引用文:
Research on the policies of the government and local governments utilizing the management strategy of the survival of local companies in the Setouchi
Project/Area Number |
19K01860
|
Research Category |
Grant-in-Aid for Scientific Research (C)
|
Allocation Type | Multi-year Fund |
Section | 一般 |
Review Section |
Basic Section 07080:Business administration-related
|
Research Institution | Advanced Institute of Industrial Technology |
Principal Investigator |
三好 祐輔 東京都立産業技術大学院大学, 産業技術研究科, 教授 (80372598)

データ:

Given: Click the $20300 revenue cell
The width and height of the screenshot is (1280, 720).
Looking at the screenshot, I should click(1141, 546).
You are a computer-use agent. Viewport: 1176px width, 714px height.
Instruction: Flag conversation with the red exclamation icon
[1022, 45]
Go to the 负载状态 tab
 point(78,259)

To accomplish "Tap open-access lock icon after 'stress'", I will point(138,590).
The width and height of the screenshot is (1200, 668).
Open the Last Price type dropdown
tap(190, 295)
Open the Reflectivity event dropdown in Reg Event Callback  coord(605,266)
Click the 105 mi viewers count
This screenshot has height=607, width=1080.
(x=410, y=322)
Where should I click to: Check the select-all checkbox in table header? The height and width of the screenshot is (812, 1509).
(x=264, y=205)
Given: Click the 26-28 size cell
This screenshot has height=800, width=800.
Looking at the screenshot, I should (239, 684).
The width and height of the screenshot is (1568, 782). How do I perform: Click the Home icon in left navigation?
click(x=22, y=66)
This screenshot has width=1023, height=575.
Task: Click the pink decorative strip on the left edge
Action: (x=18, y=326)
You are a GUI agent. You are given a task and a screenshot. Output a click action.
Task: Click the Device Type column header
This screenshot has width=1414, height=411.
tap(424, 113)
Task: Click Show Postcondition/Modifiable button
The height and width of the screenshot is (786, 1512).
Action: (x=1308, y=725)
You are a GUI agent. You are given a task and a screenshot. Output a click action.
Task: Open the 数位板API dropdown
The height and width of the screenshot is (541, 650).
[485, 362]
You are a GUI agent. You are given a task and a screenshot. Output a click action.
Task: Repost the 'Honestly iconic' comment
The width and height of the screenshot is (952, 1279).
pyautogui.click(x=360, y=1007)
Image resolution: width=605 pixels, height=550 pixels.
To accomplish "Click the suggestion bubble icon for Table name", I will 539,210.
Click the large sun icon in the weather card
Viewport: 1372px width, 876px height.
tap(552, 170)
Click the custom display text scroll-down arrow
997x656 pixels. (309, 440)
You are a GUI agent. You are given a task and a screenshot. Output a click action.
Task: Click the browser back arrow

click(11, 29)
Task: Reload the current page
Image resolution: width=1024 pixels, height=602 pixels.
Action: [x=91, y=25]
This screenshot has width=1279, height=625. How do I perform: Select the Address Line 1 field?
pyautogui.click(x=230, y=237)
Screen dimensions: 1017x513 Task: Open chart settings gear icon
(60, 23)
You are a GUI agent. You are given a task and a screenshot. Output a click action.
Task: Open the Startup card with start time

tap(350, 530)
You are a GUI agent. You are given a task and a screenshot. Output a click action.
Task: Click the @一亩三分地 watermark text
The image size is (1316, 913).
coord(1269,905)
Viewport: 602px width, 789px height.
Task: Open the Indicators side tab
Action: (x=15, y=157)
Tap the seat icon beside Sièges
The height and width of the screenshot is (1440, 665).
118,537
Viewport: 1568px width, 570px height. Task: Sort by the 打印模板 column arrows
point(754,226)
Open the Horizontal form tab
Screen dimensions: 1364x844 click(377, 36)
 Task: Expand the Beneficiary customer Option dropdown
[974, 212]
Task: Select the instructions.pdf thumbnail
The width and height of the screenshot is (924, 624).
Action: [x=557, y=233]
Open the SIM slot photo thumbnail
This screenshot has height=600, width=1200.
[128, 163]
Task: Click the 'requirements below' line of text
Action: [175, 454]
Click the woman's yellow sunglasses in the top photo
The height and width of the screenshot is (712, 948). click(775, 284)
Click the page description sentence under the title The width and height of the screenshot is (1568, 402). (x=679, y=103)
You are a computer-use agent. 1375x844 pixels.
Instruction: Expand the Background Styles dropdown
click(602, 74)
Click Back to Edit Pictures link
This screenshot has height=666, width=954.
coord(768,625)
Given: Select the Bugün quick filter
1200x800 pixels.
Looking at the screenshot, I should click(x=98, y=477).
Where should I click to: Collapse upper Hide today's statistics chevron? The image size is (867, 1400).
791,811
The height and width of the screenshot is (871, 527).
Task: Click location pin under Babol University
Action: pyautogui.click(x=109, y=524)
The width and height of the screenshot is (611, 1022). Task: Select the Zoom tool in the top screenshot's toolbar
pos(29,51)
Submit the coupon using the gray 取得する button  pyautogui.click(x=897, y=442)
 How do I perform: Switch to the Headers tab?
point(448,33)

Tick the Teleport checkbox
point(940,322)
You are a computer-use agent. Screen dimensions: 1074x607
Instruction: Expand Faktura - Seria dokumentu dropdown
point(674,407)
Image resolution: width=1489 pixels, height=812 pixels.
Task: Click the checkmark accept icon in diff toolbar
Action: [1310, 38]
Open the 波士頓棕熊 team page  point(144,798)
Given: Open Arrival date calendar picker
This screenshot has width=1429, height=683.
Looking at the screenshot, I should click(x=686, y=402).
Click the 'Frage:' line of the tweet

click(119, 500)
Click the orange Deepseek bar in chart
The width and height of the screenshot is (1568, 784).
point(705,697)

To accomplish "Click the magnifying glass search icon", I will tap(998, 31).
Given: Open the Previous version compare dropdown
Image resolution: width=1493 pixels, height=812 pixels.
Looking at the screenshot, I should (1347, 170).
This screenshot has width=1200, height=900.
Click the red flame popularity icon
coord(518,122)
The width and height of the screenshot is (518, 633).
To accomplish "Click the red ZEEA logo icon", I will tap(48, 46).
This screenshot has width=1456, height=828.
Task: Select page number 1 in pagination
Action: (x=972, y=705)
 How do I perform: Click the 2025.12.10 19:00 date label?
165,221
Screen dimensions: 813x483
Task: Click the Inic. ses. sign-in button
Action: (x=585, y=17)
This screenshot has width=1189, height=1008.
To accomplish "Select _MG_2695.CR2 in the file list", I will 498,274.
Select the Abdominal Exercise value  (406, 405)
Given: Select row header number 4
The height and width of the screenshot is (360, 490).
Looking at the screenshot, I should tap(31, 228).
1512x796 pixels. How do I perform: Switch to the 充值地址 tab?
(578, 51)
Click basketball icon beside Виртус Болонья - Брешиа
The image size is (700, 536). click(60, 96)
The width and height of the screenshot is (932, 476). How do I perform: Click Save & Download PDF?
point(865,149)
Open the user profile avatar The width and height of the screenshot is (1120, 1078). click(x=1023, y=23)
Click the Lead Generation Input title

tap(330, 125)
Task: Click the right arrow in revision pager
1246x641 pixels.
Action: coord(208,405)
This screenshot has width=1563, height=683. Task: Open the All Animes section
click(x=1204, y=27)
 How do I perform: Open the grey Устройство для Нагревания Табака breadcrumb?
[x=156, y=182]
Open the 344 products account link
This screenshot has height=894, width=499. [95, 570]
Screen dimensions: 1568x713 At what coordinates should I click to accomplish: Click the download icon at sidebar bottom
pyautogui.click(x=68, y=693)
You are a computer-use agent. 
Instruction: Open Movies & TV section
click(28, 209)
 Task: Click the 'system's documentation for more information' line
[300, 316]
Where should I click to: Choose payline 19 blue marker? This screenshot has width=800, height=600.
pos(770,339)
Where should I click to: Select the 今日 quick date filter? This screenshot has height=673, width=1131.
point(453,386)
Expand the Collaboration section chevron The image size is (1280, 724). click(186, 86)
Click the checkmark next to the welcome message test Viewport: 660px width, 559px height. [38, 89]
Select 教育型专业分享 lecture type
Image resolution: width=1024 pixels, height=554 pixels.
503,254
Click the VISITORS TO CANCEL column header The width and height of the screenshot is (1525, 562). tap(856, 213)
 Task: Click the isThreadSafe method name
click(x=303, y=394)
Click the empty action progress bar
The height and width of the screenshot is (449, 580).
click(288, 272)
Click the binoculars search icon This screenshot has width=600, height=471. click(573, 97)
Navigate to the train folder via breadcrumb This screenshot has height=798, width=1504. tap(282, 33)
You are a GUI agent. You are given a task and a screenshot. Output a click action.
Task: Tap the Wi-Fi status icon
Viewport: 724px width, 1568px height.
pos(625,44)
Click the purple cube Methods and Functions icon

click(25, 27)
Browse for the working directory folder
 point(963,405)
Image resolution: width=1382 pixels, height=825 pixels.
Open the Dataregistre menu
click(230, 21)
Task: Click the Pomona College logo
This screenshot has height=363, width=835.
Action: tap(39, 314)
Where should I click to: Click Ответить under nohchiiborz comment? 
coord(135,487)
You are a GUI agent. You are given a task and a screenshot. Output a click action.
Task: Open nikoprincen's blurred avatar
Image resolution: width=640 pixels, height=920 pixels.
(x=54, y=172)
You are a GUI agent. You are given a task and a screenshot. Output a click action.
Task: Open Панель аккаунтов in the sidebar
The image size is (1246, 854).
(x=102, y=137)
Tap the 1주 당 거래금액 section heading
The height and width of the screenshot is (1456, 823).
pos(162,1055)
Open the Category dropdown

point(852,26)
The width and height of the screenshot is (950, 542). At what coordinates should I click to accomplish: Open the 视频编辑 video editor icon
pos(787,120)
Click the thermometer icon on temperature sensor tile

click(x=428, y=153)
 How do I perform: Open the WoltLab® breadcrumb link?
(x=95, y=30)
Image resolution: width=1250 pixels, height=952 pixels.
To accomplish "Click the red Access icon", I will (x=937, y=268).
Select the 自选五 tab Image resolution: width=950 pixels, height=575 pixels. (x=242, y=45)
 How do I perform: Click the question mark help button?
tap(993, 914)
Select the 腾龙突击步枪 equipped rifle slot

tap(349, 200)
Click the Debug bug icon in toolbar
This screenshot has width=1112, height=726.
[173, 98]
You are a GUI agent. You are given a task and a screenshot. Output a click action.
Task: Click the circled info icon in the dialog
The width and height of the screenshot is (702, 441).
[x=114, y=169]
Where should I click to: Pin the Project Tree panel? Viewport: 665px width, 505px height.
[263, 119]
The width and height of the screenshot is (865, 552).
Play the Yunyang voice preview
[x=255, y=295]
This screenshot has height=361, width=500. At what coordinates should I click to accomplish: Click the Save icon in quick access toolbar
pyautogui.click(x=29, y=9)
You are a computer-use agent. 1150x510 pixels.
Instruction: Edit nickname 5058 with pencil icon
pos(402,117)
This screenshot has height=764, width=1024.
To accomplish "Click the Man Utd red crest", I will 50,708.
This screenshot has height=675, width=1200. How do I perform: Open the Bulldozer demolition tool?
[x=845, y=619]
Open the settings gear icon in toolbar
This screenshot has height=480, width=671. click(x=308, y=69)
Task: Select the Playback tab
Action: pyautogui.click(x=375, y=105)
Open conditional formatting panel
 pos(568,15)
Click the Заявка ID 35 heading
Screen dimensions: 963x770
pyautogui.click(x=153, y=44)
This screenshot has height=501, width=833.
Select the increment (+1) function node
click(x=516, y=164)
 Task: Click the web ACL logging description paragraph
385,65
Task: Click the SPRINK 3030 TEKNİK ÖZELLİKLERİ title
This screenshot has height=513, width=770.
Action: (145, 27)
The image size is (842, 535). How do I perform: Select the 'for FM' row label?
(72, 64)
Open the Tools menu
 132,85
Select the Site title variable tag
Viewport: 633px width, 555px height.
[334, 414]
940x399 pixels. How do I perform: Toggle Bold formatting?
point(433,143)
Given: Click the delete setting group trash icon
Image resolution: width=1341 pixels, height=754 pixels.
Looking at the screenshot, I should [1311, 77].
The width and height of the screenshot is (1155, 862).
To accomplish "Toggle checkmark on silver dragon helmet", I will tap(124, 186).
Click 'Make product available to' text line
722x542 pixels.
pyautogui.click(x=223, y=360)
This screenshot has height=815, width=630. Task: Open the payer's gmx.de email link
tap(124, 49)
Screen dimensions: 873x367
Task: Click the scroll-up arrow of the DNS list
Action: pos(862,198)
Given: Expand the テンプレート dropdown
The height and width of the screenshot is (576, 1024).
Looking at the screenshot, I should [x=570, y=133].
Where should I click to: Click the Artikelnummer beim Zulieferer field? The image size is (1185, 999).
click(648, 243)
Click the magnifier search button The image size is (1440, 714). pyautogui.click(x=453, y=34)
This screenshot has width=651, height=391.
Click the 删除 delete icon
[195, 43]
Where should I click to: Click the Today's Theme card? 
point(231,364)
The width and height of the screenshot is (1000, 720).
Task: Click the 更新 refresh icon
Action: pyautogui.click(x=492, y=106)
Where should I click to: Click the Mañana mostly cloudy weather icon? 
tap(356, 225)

設問内容: 瀬戸内の地域企業に関する研究課題の引用文を、最後の行の後から続けて書くこと。

解答:
|
Project Period (FY) |
2019-04-01 – 2024-03-31
|
Project Status |
Granted (Fiscal Year 2022)
|
Budget Amount *help |
¥4,290,000 (Direct Cost: ¥3,300,000、Indirect Cost: ¥990,000)
Fiscal Year 2022: ¥520,000 (Direct Cost: ¥400,000、Indirect Cost: ¥120,000)
Fiscal Year 2021: ¥1,430,000 (Direct Cost: ¥1,100,000、Indirect Cost: ¥330,000)
Fiscal Year 2020: ¥1,170,000 (Direct Cost: ¥900,000、Indirect Cost: ¥270,000)
Fiscal Year 2019: ¥1,170,000 (Direct Cost: ¥900,000、Indirect Cost: ¥270,000)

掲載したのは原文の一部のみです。